L’axe stratégique 1 est le cœur d’une politique agricole, surtout à l’échelle nationale (principe de subsidiarité) pour les productions végétales. Cependant de nombreuses dimensions requièrent en complément des interventions du niveau régional, notamment sur le champ réglementaire. Mais il est deux sous-secteurs pour lesquels le niveau régional est absolument essentiel voire déterminant : le sous-secteur de l’élevage ruminant et le sous-secteur des pêches, pour lesquels les efforts ont été très insuffisants dans la première décennie de l’ECOWAP. Dans le cas de l’élevage, la région dispose d’un véritable système de production et de commercialisation intégré à l’échelle de l’Afrique de l’Ouest, avec de nombreuses interrelations tant sur le plan des ressources naturelles que sur le plan des marchés. Dans le cas de la pêche maritime et fluviale, le caractère partagé (et menacé) de la ressource oblige à une coordination et une harmonisation des approches nationales. La région doit également travailler à mettre en place un cadre de professionnalisation de l’agriculture.

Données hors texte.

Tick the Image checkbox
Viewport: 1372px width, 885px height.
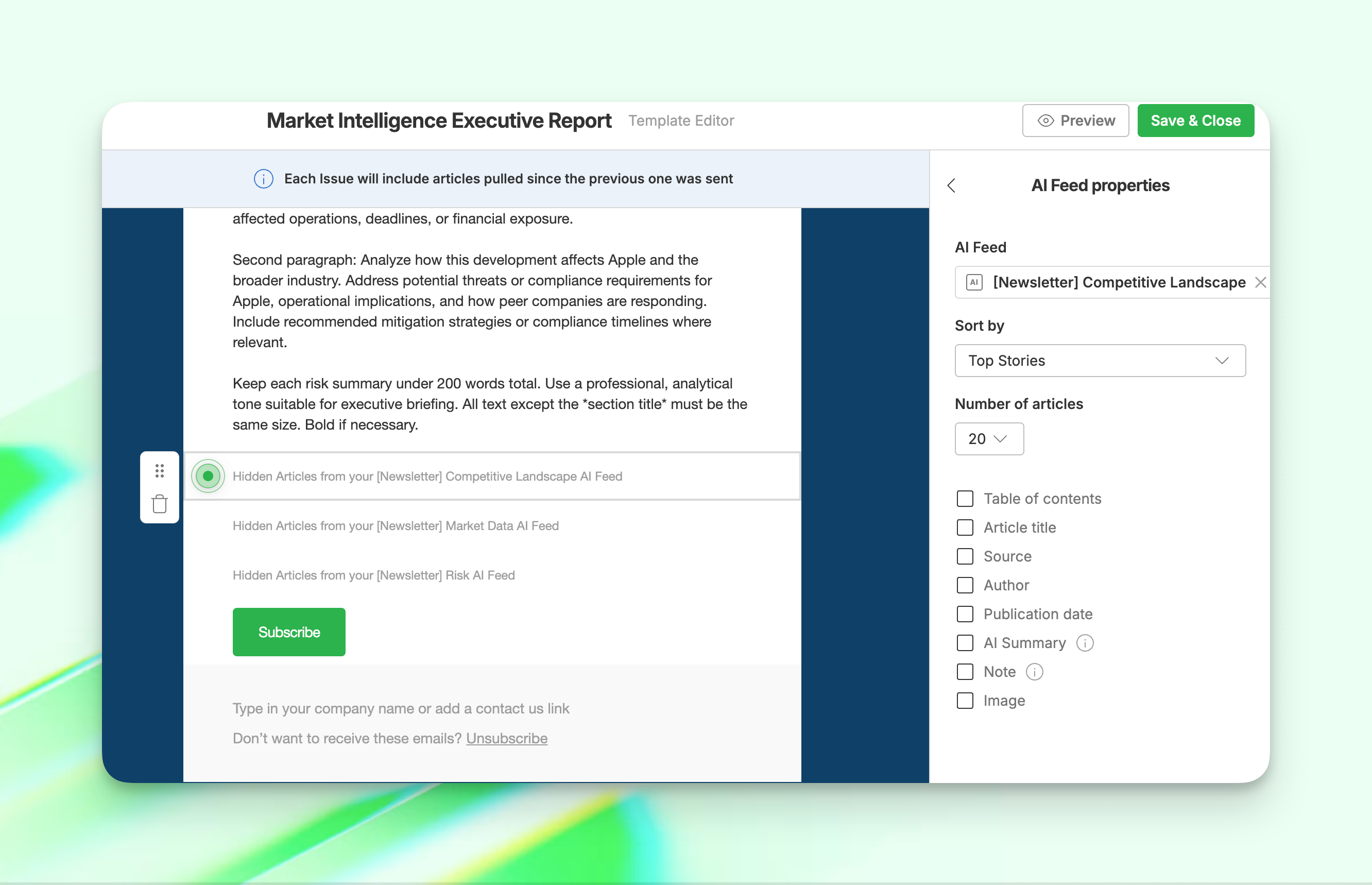pos(965,701)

- Axe stratégique n°2 : promouvoir des chaînes de valeurs agricoles et agro- alimentaires contractuelles, inclusives et compétitives, orientées vers la demande régionale et internationale, et inscrites dans une perspective d’intégration du marché régional
Cet axe se concentre sur l’organisation et la structuration des chaînes de valeur régionales de produits agricoles et alimentaires stratégiques, depuis la collecte et la mise en marché des produits au niveau des organisations paysannes jusqu’à la distribution. Il intègre notamment les enjeux institutionnels, les questions technologiques, la qualité, les normes et la traçabilité, la promotion de l’image des produits régionaux, le financement des agents économiques, le fonctionnement des marchés régionaux et la gestion de l’interface du marché régional et des marchés internationaux, tant à l’exportation qu’à l’importation (cf. infra sur les dimensions intersectorielles). A la différence du PRIA de 1ère génération, le Cadre d’orientation stratégique 2025 inclut les filières d’exportation autour desquelles plusieurs pays choisissent de coopérer, tant au niveau technique (recherche, mise aux normes, etc.), qu’au niveau des investissements conjoints dans la transformation et valorisation des produits, et qu’enfin au niveau des négociations internationales spécifiques (cas du coton à l’OMC).

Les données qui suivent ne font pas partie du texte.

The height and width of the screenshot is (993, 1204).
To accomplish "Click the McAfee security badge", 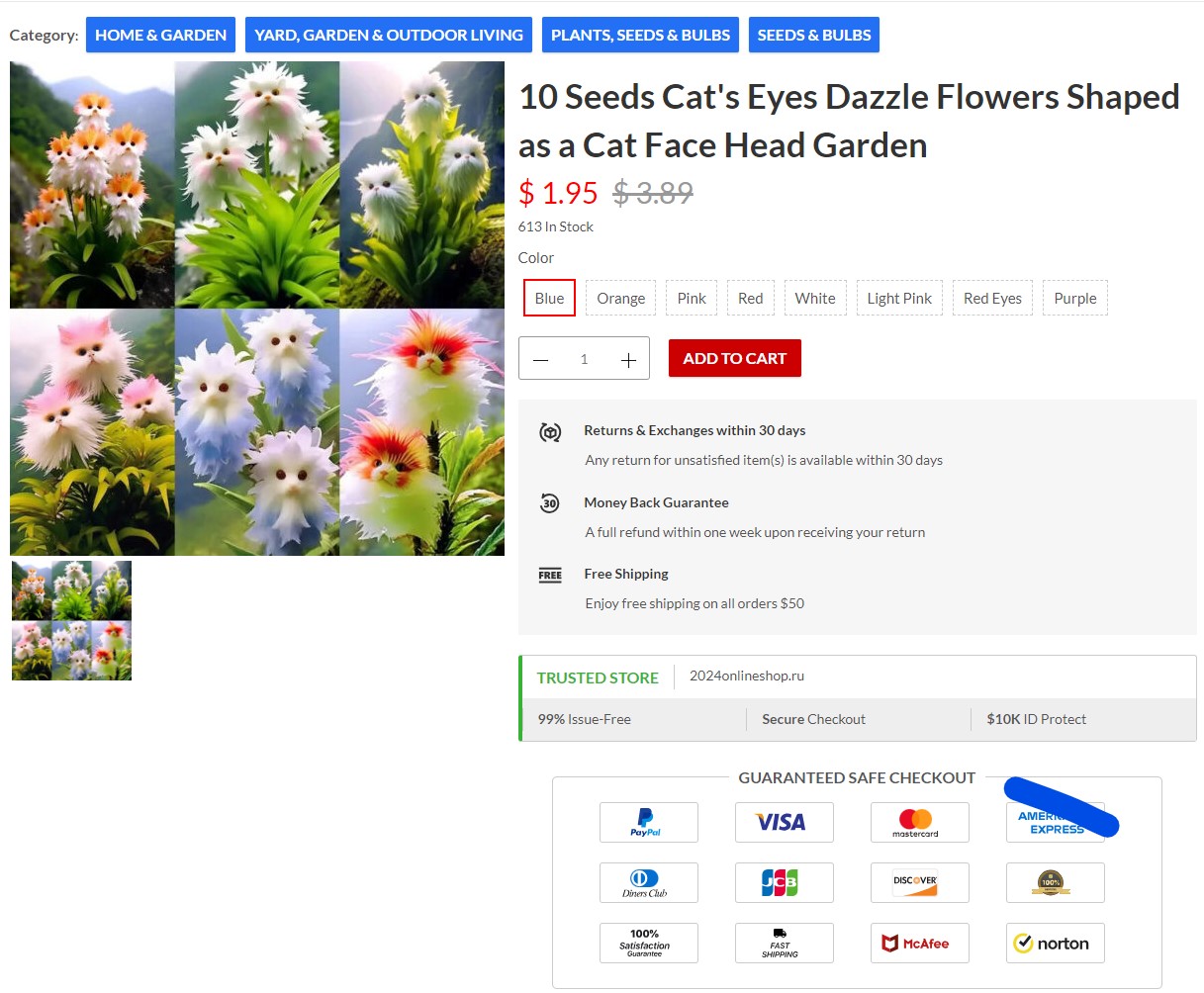I will point(919,943).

Cet axe stratégique est fondamental dans la mesure où il doit permettre d’accélérer l’adaptation de l’offre agricole et alimentaire à une demande qui mute rapidement en raison de la croissance démographique, de l’urbanisation, de la différenciation des revenus et des changements de pratiques alimentaires qu’induisent ces deux derniers facteurs. L’axe 1 orienté vers la dimension production est complété par l’axe 2 centré sur la transformation des produits, le stockage, la conservation, le conditionnement, et la distribution. C’est dans ce domaine que la CEDEAO considère que les investissements du secteur privé doivent se concentrer. C’est aussi un domaine qui requiert des instruments appropriés de financements des investissements et de l’activité courante, ainsi qu’un cadre réglementaire, juridique et institutionnel propice aux investissements sur le long terme.
Il existe de multiples démarches d’organisation et structuration des filières fondées sur différents modèles. La CEDEAO promeut des approches basées sur quelques principes :
- Le renforcement des capacités des différentes catégories d’acteurs pour qu’ils disposent d’une capacité de négociation avec les autres agents économiques de la chaîne de valeur.
- La contractualisation des relations entre les producteurs, leurs organisations économiques et les autres agents en amont et en aval de la production, dans le cadre de dispositifs institutionnels clairs, inclusifs et performants.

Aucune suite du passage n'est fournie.